Thursday, September 15, 2011

Dr. Oz Finds Arsenic in Apple Juice. Will Scandal Poison his Reputation?

Photo credit: Ove Tøpfer
Dr. Mehmet Oz, FOX TV’s phenomenally popular medical expert, may have just sunk his career. On Wednesday, Oz announced that a New Jersey lab found troubling levels of arsenic in apple juice. His announcement caused panic in his viewers and an immediate backlash from other medical experts and by the FDA.
The FDA released a statement that read:

“There is no evidence of any public health risk from drinking these juices. And FDA has been testing them for years.”
Why, then, did that New Jersey lab find such high traces of arsenic in the different brands of apple juice that they had tested?

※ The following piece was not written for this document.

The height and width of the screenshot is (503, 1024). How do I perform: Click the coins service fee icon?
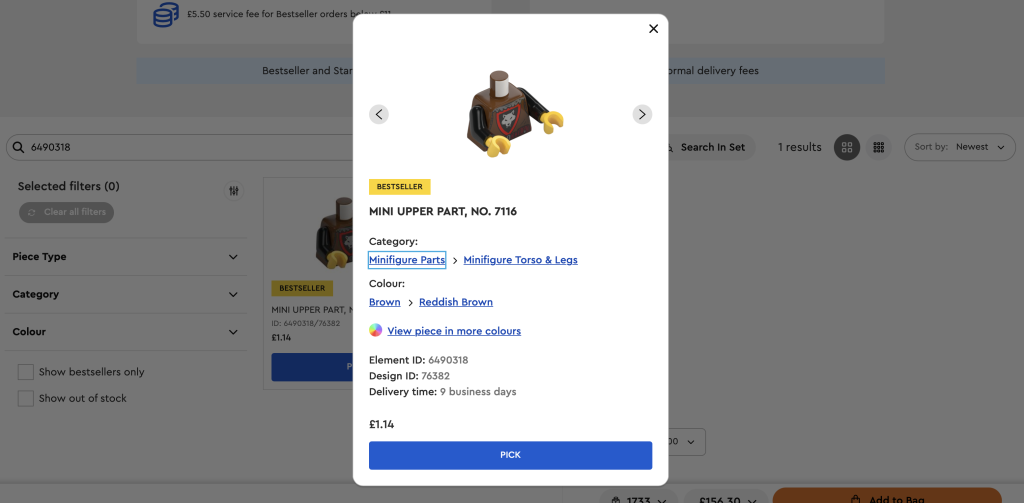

Well, the FDA explained that there are two forms of arsenic—organic and inorganic. Organic arsenic will not hurt you. The inorganic arsenic, the type found in rat poison and pesticides—is deadly if you are exposed to too much over a long period of time. Apparently, we are exposed to both types every day. Traces of arsenic are present in our water, our air, our soil—and in our food.  (This, by the way, is totally shocking to me).
The FDA says that Dr. Oz and the New Jersey lab failed to break down the types of arsenic found in the brands of apple juice it tested. Consequently, the results were “misleading.”

So I guess it’s okay to give your children apple juice to drink. After all, they’re only drinking the good kind of arsenic. Right?